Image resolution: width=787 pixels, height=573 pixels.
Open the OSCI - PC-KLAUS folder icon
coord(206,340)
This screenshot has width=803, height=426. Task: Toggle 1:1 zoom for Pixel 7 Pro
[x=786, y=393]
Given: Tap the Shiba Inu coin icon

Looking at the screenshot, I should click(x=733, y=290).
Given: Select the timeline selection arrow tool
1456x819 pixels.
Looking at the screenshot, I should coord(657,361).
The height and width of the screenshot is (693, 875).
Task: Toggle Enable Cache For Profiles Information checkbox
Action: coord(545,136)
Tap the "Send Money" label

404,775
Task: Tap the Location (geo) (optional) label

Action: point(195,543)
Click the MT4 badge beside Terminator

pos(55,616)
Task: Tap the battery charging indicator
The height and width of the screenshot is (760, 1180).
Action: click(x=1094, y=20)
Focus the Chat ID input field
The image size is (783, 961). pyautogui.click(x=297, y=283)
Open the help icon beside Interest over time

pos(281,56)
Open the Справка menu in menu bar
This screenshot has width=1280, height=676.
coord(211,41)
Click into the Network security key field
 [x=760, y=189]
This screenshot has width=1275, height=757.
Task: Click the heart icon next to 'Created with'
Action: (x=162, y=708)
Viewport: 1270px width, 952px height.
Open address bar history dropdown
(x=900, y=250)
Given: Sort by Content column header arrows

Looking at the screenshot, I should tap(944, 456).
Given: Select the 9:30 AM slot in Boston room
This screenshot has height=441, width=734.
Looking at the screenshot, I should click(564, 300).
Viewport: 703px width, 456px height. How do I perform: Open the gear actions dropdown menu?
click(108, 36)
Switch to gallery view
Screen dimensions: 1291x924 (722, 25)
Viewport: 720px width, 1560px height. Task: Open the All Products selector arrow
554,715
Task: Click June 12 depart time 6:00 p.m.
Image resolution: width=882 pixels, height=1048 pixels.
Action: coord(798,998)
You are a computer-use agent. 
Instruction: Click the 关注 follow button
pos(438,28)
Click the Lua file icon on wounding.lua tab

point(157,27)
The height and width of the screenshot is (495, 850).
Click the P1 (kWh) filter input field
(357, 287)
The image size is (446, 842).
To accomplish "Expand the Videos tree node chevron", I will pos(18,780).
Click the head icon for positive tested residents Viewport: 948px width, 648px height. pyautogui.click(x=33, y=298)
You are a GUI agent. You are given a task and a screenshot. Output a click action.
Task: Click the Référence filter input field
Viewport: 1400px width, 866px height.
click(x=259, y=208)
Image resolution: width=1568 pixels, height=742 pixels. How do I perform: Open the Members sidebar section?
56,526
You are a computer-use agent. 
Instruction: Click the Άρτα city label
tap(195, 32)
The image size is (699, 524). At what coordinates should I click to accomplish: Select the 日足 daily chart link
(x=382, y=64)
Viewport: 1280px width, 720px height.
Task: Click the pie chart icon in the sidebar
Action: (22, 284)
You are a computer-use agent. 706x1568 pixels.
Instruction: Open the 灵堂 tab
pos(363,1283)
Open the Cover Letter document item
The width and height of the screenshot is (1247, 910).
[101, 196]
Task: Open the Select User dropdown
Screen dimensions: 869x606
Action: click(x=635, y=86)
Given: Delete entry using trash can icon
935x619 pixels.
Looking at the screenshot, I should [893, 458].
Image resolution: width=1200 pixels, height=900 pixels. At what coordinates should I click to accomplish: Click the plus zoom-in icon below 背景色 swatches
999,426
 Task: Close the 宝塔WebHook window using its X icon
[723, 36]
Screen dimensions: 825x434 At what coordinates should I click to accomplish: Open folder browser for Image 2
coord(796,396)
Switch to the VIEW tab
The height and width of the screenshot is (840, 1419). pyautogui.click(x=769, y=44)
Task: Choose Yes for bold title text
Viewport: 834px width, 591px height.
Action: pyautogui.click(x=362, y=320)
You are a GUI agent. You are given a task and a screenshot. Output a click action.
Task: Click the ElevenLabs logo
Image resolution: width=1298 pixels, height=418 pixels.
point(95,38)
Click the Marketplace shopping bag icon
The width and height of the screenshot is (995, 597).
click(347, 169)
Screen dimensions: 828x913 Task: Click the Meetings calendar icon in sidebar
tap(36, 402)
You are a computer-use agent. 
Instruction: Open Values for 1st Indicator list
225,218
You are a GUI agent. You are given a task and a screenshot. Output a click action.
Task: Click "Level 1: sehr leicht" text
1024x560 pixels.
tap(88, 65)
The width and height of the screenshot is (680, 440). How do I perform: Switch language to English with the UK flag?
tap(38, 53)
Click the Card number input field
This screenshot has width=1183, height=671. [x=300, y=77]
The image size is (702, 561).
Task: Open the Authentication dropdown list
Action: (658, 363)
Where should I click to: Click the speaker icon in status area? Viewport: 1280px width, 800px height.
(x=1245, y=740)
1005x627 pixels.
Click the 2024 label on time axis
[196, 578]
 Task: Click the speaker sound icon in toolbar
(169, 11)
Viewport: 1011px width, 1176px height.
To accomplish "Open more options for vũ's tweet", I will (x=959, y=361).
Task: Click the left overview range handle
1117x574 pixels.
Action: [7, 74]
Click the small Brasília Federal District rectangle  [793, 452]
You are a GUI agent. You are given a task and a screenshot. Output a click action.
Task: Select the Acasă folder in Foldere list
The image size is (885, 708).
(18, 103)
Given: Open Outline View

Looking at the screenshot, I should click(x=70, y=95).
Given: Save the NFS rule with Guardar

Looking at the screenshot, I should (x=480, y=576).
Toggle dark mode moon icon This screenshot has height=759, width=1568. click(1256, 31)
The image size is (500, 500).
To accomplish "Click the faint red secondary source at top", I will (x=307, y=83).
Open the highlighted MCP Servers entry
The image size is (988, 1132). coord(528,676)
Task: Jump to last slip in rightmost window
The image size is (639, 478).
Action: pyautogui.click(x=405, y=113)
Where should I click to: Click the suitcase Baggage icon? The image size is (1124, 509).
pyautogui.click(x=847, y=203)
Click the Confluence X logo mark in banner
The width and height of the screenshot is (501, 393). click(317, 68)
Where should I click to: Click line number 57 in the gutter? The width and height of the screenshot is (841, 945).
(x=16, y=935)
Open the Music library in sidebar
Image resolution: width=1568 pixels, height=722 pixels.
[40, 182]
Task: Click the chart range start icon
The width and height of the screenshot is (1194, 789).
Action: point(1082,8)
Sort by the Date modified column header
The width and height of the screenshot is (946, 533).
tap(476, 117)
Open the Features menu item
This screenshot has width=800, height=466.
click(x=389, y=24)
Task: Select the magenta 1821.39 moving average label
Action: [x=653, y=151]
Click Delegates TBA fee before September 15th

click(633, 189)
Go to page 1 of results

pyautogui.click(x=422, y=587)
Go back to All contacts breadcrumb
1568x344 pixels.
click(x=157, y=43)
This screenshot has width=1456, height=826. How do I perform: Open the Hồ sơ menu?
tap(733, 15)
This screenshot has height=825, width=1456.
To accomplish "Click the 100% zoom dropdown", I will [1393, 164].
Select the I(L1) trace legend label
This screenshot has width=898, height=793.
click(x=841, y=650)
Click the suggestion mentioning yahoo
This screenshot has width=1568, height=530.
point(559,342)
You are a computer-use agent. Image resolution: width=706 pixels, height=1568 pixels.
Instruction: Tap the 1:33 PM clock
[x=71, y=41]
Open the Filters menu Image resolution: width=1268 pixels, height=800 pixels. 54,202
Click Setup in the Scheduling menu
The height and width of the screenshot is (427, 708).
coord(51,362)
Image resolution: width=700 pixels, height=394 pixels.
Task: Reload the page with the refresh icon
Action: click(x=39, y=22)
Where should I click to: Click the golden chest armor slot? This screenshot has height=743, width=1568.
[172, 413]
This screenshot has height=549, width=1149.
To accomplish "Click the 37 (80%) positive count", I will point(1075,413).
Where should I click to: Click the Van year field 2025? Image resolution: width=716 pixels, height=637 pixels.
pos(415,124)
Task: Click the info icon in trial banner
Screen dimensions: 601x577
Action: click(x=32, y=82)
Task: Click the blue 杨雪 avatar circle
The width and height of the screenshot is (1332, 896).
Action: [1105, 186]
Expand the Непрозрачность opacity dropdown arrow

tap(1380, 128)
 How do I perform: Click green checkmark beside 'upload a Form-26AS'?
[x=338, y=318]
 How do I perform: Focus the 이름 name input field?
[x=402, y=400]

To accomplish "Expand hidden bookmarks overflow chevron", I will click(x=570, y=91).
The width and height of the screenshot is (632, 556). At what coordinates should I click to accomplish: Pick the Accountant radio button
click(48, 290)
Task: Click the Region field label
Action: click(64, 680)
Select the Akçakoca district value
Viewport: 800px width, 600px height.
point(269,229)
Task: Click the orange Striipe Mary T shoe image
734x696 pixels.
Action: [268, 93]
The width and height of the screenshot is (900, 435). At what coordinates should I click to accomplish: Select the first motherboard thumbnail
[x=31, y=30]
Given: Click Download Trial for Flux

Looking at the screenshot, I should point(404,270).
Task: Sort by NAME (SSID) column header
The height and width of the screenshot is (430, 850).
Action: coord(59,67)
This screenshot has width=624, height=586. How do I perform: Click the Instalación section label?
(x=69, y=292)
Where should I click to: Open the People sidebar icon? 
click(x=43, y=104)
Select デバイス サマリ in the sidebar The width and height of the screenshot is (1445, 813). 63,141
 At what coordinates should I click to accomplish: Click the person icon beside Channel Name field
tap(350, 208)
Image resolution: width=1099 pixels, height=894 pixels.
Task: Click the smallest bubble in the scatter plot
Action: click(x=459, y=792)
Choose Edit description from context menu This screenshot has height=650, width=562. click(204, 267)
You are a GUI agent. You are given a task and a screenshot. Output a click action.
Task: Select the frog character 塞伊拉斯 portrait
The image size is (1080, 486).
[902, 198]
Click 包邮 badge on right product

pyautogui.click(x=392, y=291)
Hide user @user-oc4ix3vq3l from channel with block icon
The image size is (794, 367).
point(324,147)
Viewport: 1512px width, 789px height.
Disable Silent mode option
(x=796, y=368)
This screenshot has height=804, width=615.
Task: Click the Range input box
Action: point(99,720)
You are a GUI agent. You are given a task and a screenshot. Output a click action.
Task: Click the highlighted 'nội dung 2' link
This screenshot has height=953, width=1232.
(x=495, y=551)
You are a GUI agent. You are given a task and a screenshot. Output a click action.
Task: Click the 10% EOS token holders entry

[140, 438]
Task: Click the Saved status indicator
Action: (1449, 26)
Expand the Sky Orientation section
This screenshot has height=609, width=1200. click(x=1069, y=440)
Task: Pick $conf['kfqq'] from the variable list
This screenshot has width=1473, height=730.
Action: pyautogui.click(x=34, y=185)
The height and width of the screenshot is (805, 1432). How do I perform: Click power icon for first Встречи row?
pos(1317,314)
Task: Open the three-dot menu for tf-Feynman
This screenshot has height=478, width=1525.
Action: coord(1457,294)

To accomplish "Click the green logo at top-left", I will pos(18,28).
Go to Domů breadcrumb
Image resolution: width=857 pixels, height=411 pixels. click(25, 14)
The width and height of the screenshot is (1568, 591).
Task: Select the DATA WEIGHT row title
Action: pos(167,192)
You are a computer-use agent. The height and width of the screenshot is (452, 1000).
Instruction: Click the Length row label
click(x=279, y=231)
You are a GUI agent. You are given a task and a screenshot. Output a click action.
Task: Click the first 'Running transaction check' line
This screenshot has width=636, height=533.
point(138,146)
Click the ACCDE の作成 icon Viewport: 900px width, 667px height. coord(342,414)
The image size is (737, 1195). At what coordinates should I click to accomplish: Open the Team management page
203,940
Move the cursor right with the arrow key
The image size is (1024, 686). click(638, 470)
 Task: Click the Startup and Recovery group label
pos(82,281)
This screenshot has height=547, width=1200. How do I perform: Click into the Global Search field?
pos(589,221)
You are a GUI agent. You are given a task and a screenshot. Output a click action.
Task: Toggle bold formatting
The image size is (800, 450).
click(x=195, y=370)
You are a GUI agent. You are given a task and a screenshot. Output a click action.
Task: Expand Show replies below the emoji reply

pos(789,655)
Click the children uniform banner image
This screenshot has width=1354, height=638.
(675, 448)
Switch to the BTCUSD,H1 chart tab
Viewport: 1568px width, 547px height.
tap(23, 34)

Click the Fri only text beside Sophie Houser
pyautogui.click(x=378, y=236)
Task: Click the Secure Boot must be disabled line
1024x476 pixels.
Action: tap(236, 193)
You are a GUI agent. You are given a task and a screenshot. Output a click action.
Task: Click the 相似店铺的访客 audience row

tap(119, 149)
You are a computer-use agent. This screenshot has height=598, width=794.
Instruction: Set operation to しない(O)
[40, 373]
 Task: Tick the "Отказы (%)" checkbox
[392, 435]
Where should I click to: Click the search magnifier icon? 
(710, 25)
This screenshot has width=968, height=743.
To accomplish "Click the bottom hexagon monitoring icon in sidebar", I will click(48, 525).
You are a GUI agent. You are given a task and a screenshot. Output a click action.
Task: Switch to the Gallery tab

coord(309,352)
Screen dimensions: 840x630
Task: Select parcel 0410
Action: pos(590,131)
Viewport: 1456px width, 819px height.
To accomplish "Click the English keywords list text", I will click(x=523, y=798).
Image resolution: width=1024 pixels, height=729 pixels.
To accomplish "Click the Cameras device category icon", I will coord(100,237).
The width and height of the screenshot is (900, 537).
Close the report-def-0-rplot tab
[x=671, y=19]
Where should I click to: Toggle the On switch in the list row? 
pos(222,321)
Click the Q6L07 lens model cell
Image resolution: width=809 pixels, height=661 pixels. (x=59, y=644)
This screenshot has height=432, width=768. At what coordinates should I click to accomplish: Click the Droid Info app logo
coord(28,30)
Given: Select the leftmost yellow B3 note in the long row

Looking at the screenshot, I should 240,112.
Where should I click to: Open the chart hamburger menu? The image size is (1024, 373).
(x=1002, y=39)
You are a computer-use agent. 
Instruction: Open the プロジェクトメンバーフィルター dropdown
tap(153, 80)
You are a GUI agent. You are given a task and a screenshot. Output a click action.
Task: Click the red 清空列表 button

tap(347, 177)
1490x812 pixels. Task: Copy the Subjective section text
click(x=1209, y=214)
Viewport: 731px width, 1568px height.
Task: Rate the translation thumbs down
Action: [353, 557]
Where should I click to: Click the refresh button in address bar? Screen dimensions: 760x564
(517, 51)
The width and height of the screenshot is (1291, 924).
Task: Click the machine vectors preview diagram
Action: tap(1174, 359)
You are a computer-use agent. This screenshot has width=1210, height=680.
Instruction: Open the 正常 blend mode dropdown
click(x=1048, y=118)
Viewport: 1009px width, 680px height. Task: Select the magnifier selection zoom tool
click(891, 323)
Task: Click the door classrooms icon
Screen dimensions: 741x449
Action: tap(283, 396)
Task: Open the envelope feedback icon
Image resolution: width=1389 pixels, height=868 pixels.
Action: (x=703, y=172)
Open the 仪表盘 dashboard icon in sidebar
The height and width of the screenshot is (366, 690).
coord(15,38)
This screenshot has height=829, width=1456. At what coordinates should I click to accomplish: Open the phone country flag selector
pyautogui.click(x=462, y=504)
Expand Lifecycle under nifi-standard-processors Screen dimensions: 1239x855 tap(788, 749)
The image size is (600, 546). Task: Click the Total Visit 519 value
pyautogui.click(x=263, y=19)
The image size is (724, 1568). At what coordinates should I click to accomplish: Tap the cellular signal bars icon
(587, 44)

§ Task to complete
What lines in the data above carry "positive"? Return them all.

§ Result
Click the head icon for positive tested residents Viewport: 948px width, 648px height. pyautogui.click(x=33, y=298)
To accomplish "Click the 37 (80%) positive count", I will point(1075,413).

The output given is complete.